Work item: Would you retype, word for word, the line with "Task: Switch to the Channels tab" and each line after it to the end of the entries below, leaving the pictures out?

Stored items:
==================================================
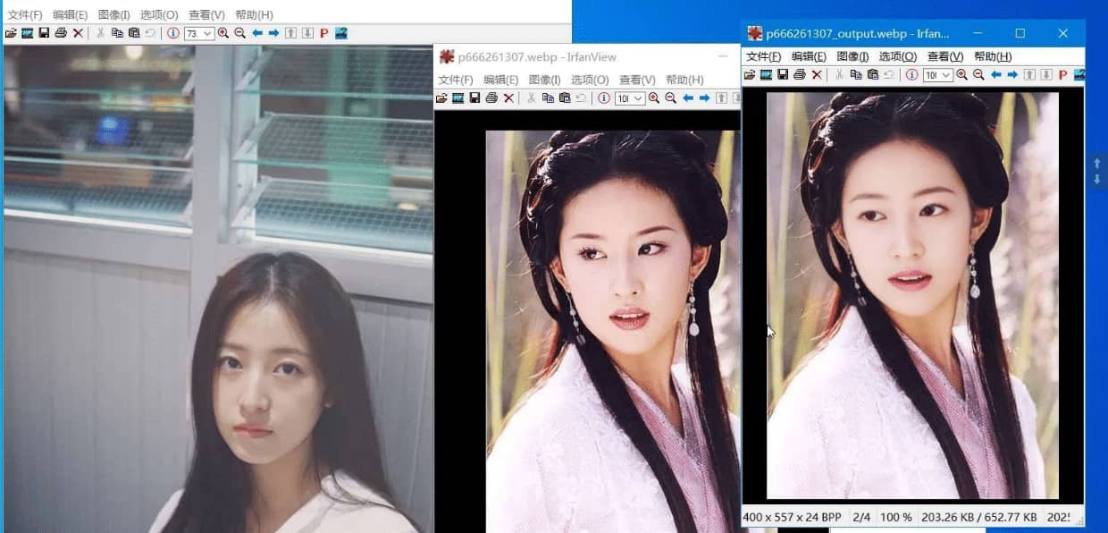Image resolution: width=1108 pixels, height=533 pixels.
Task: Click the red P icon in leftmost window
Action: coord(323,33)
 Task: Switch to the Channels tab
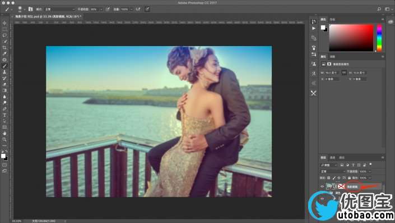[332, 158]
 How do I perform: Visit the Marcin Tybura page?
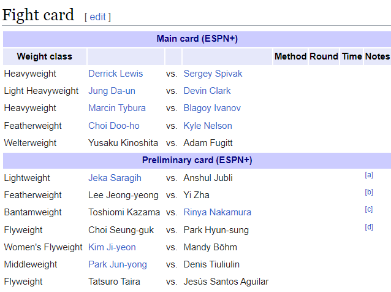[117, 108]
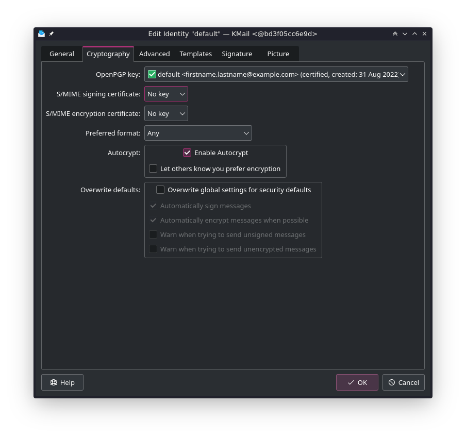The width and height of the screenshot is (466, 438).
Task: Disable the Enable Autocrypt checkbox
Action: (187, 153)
==================================================
Written reply:
 Task: Switch to the Channels tab
[332, 158]
 How do I perform: Visit the Marcin Tybura page?
[117, 108]
The width and height of the screenshot is (466, 438).
Task: Disable the Enable Autocrypt checkbox
Action: (187, 153)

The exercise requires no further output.